時の話題 「身捨て浮かぶ瀬」

 正月休み中は新聞を読むのも程々にテレビ三昧で過ごした中、キムタクが主演した「教場」(フジTV)と映画「ペンタゴン・ペーパーズ/最高機密文書」(WOWOW)が垂涎物であった。「教場」後編と「ペンタゴン」がダブったものだから「教場」をビデオ録りし翌日視聴するほど秀逸であった。
 共にオスカー俳優のメリル・ストリープとトム・ハンクスが主演し監督もスピルバーグというスタッフだけで容易に一級映画との予測を持って見た映画は期待に違わず超一級であった。
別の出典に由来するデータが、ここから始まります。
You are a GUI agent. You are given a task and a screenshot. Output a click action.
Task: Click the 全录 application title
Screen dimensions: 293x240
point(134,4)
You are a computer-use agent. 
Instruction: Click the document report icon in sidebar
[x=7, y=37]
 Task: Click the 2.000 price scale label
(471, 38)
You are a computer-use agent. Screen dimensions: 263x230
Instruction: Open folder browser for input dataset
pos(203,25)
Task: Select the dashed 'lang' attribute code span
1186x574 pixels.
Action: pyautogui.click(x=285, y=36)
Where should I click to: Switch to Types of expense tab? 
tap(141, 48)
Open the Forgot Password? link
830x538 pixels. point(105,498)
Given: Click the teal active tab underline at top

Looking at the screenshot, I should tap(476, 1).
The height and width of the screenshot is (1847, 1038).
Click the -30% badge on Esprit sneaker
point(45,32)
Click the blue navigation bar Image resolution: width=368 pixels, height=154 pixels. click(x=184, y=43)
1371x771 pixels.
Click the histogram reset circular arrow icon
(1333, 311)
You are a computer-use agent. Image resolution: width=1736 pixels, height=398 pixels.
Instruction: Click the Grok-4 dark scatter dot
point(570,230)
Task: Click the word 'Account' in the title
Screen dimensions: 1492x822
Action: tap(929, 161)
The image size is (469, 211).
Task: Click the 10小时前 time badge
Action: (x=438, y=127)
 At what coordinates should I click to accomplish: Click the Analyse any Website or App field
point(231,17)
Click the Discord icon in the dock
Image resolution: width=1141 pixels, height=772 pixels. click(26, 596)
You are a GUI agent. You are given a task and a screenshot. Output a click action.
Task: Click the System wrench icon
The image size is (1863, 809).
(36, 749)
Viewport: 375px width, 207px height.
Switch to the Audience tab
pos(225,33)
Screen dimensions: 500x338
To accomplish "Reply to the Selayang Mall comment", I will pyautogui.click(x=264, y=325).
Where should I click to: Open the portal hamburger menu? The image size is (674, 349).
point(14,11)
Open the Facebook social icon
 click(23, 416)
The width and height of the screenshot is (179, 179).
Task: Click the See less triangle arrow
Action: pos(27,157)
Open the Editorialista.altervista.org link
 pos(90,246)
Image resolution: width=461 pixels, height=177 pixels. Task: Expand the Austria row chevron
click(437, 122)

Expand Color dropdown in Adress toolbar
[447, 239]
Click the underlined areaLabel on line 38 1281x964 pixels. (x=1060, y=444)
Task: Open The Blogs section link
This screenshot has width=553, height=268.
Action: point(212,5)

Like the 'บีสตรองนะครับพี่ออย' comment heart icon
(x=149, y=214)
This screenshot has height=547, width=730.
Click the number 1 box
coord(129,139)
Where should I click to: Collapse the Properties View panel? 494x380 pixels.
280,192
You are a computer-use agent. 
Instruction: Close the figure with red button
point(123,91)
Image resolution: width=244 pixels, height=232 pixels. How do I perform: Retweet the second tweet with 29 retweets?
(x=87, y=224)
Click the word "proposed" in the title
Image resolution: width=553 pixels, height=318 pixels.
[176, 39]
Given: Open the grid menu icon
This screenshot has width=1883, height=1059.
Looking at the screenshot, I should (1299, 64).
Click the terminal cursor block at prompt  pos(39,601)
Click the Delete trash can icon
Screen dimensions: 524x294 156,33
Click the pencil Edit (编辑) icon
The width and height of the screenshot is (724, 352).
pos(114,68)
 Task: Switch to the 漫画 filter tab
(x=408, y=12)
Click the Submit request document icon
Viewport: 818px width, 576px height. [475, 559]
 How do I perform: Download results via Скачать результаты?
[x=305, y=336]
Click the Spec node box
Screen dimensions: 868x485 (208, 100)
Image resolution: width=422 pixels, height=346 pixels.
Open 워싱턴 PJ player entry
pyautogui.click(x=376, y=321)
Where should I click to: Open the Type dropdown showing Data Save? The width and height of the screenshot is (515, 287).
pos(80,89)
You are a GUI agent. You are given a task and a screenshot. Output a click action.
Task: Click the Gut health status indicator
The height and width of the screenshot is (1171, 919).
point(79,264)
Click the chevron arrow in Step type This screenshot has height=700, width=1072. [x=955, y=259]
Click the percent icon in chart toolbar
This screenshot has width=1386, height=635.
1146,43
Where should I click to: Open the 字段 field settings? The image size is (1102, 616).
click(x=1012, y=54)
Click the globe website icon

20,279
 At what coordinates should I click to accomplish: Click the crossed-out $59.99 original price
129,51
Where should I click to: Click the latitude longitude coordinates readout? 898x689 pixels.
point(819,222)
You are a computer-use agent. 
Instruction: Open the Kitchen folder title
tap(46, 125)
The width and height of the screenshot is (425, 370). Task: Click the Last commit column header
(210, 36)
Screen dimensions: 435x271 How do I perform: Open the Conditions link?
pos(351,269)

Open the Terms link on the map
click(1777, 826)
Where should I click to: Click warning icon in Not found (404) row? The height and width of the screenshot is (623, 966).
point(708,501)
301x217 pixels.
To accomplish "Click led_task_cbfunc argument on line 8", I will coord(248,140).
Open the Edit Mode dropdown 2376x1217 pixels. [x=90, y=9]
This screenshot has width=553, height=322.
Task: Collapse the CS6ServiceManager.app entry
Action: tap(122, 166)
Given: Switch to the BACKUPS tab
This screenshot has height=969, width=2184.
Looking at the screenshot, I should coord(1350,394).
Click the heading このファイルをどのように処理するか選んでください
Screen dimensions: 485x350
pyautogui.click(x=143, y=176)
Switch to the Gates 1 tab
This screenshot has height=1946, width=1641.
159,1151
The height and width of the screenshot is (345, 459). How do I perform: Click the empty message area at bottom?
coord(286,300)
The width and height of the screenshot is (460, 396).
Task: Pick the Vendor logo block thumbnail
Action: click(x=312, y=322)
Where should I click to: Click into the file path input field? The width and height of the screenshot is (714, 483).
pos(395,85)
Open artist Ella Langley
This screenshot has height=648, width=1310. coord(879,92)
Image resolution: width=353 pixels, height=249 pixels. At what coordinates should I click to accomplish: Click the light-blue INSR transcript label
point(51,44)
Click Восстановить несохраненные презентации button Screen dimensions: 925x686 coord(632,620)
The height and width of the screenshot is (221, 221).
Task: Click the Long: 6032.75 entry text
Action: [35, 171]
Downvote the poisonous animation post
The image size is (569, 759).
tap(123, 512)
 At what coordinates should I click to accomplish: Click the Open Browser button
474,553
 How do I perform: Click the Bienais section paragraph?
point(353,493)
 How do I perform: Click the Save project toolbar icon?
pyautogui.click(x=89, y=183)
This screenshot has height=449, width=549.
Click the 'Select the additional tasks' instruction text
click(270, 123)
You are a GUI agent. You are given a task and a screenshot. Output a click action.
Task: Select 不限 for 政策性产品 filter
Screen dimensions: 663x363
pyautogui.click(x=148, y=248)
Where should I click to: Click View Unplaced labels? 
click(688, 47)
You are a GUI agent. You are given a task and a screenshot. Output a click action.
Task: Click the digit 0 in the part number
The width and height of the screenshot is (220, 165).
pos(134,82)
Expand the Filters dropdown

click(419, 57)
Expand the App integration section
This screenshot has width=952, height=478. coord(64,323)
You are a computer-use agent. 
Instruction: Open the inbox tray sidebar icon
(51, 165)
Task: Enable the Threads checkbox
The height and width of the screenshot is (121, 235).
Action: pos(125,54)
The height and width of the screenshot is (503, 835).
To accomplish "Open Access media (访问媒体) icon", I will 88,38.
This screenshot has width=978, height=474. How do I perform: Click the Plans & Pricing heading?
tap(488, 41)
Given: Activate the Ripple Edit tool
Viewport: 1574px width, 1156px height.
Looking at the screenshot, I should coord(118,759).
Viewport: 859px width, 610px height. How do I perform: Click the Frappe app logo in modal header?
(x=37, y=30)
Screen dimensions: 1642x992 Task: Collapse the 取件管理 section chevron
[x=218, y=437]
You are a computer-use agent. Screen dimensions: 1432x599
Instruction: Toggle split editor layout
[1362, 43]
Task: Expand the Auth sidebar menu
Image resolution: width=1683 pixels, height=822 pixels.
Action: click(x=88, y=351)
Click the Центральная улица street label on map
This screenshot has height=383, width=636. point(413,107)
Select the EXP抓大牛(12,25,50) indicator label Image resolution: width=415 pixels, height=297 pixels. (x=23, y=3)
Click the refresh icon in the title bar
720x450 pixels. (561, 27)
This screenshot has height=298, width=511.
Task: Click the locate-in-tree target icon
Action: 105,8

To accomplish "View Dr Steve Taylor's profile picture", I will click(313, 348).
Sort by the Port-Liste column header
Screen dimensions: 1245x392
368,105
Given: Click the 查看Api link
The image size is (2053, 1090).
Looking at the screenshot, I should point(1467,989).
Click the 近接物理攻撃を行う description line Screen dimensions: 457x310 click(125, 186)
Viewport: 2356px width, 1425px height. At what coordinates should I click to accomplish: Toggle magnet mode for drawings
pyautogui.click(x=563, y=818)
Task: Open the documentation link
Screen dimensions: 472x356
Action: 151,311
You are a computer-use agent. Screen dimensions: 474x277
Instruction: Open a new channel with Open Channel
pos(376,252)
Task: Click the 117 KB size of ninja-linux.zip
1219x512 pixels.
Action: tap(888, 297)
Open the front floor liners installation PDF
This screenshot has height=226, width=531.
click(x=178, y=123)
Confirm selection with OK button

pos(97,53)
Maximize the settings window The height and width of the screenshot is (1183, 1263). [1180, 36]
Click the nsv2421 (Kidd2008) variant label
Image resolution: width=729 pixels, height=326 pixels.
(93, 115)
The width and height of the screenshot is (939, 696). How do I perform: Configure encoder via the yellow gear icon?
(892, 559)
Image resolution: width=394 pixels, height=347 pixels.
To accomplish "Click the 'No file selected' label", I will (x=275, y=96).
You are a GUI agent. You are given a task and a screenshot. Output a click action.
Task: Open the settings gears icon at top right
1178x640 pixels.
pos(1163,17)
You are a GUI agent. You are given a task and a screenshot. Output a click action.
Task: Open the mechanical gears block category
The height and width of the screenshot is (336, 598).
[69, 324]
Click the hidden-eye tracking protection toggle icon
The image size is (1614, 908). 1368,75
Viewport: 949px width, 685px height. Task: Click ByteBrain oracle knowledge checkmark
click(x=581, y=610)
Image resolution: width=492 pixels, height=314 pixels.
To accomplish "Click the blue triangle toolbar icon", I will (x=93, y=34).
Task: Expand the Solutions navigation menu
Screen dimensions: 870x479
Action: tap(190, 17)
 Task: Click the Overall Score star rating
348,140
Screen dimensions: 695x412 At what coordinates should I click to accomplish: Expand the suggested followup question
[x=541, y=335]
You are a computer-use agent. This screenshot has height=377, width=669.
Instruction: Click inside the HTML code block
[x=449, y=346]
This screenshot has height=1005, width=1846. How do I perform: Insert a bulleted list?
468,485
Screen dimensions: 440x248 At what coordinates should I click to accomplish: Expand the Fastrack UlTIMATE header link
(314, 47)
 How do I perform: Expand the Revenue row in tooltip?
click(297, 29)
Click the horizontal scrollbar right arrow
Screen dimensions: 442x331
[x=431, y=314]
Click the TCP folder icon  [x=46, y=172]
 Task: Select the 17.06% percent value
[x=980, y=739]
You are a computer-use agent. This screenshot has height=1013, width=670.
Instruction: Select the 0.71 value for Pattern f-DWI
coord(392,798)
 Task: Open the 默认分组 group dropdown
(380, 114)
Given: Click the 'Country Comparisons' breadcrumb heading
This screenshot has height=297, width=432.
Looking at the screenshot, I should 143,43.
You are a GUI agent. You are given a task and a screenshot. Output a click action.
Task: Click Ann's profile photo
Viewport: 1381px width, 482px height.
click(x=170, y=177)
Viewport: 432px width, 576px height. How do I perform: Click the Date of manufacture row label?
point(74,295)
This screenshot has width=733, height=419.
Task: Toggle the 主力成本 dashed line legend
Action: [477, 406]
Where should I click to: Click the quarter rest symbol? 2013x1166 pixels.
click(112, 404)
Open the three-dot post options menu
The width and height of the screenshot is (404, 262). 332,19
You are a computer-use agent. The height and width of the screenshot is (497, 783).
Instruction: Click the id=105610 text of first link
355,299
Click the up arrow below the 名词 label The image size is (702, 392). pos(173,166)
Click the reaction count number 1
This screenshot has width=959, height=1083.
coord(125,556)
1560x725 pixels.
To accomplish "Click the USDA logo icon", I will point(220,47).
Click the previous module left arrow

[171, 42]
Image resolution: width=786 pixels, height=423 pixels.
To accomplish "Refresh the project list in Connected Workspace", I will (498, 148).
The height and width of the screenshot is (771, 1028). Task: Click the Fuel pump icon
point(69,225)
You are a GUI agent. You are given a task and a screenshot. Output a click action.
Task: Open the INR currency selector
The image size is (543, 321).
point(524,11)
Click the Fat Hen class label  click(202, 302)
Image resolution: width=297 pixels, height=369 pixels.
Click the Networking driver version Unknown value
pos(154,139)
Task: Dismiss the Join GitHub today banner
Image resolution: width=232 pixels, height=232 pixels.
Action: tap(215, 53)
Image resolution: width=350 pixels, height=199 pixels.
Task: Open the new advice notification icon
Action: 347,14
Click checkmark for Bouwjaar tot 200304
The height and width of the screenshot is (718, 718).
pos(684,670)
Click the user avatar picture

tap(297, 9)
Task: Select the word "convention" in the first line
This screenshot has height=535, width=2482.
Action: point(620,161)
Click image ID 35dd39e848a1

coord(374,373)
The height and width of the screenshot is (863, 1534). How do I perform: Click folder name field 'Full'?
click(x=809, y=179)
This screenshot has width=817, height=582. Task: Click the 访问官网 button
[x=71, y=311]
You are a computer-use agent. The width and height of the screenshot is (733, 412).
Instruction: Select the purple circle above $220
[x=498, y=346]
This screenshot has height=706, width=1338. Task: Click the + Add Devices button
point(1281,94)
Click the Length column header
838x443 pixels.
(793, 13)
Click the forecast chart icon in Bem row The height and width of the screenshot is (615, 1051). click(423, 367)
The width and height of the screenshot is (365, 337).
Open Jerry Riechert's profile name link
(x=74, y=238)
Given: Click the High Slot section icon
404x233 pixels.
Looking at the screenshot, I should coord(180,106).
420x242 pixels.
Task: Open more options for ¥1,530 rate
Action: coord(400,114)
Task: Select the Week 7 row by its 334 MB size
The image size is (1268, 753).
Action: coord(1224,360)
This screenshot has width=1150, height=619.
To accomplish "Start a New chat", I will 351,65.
新聞社の報道のあり方を問うもので、自分の仕事も相俟って心を揺さぶられた。
 木村拓哉が主演した「教場」は警察官になる前に事前教習する警察学校での厳しい訓練の様子をテレビ化したもので、隻眼の教官役キムタクの演技は兎も角、警察学校のしごきに近い厳しい訓練と人間模様に息を飲みながら2日間で4時間超に及んだドラマに見入ってしまった。
 硬派な2作品を見て思ったのは「ペンタゴン」では米国政府の国民を欺く実態を暴くマスコミとしての矜持と勇気、「教場」では警察官が市民に寄り添うことの大切さと自らが負傷する可能性がある警察官としての使命の崇高さであった。
 普段、民放テレビは99%見ないが正月に加えキムタク主演という事で視聴した「教場」は見応えたっぷりだったものの、コマーシャルの多さには今更ながら閉口した。
 身を捨ててこそ浮かぶ瀬もあるという事を創り物とはいえ改めて知らされた作品を見ただけでも有意義な正月だったといえよう。